◆ TEXT EXCERPT
◆ ◆ ◆

# Spare tire question...



## buckhigh (Oct 21, 2008)

I currently run Toyo Open Country AT 265/75/r16 on a 4wd 2002 2500HD. I blew my rear left tire a week ago pulling my landscape trailer. I put the spare on which was the original 245 Firestone. I was only 5 miles from home and I creeped it under 25mph. As long as 2WD was engaged getting her home, was I safe from any drivetrain damage?

Next, I found a used Toyo Open Country AT (same size, same style, same tread design) which has about 8/32 tread left, while my other 3 are around 6/32. I just mounted it this evening, but haven't drove her yet. Will that be safe for a month or two until I replace all four? If we were to get hammered with snow, can I engage the 4wd without damaging things? Much appreciated on any words of wisdom given...


----------



## dieselss (Jan 3, 2008)

I would say your good. 2/32 ain't much difference at all. I really don't think your tk will notice the difference. I.e. the diff or abs


----------



## buddymanzpop (Nov 14, 2009)

Your good.


----------



## woodchuck2 (Dec 4, 2010)

Truck will be fine.


----------



## MickiRig1 (Dec 5, 2003)

You just run into problems when you have an axle that has tires that are smaller or larger then the other axle. The drive train has one set that travels father or a shorter distance then the other. Then you start to bind up the drive train. But if you need 4x4, you now have slip on the pavement from the snow / ice. So you really need a big difference in size to cause a problem. It will not come out of 4x4. Try backing up 50 feet and then shift out.


----------



## buckhigh (Oct 21, 2008)

◆ ◆ ◆

◆ WRITTEN TASK 1
Answer these questions about the spare tire thread:
(a) Which tire model and size does the first post say the truck currently runs?
(b) About how much tread does the first post say the used replacement tire has left?
(c) What does MickiRig1 suggest trying if the truck will not come out of 4x4?

◆ RECORDS FOR PROCESSING
◆ ◆ ◆

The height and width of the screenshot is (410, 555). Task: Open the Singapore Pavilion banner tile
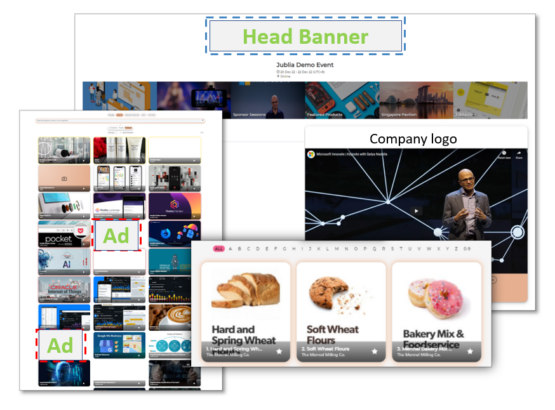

◆ ◆ ◆

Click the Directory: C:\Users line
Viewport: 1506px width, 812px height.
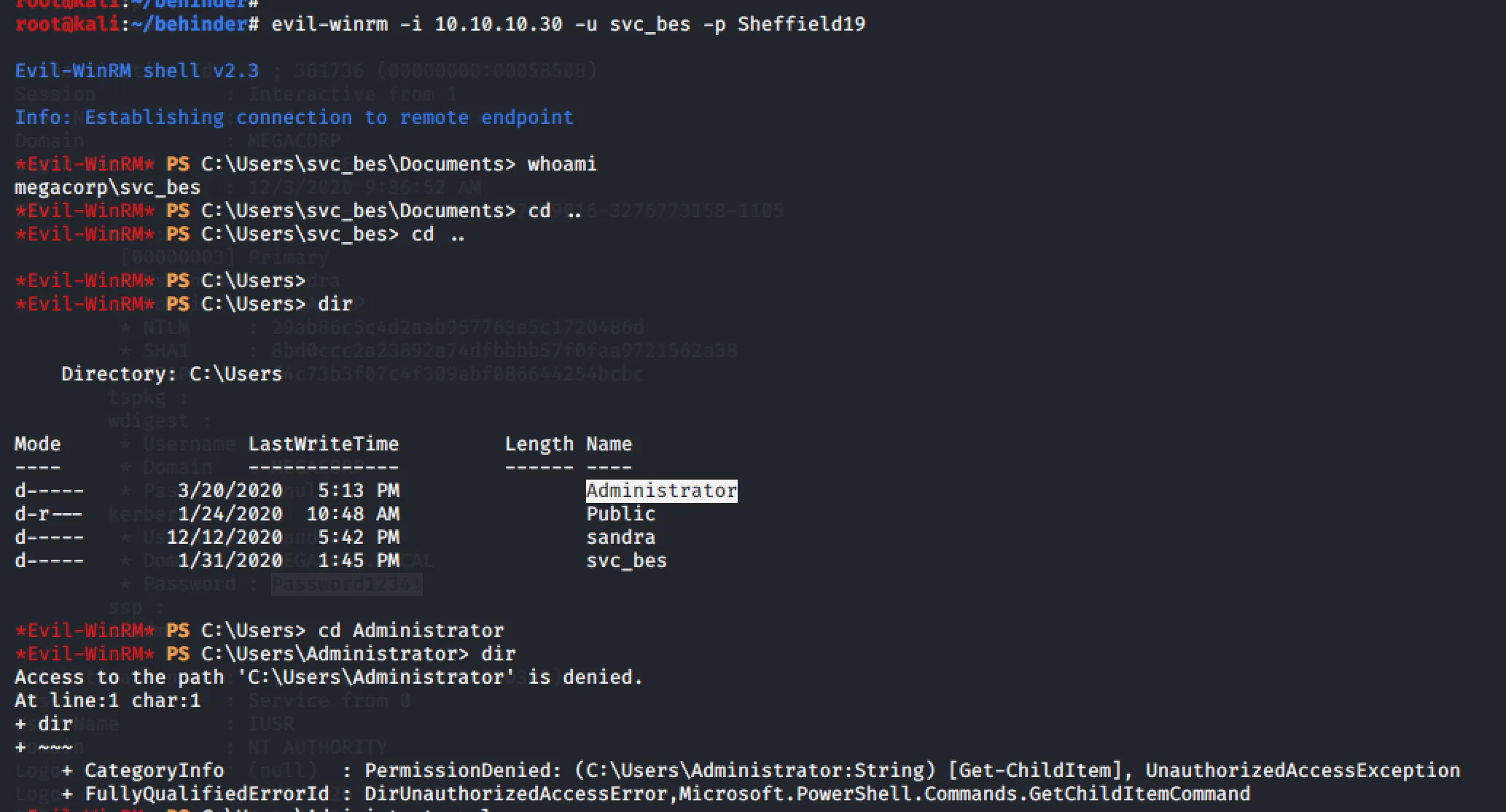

◆ ◆ ◆

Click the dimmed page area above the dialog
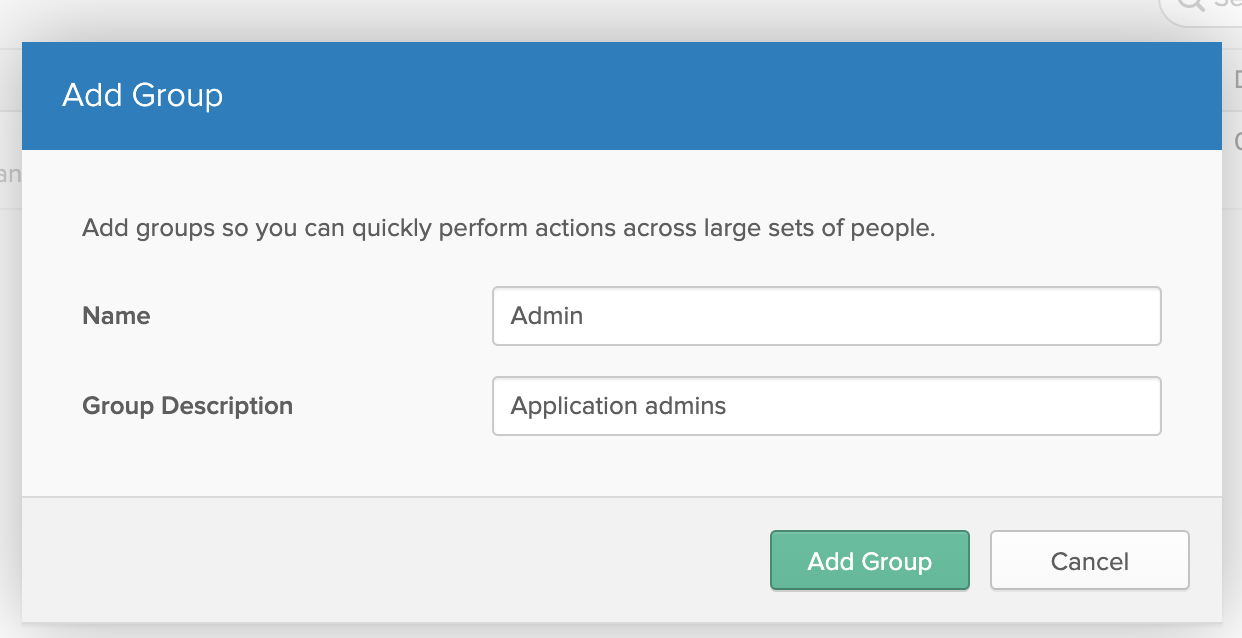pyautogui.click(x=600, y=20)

◆ ◆ ◆

◆ WRITTEN TASK 2
From the rows above, copy out the lines starting with the line that contains "Click the Directory: C:\Users line" and going on through the line that contains "Viewport: 1506px width, 812px height.".

◆ FULL ANSWER 1
(a) Toyo Open Country AT, 265/75/r16.
(b) About 8/32.
(c) Backing up 50 feet and then shifting out.

◆ FULL ANSWER 2
Click the Directory: C:\Users line
Viewport: 1506px width, 812px height.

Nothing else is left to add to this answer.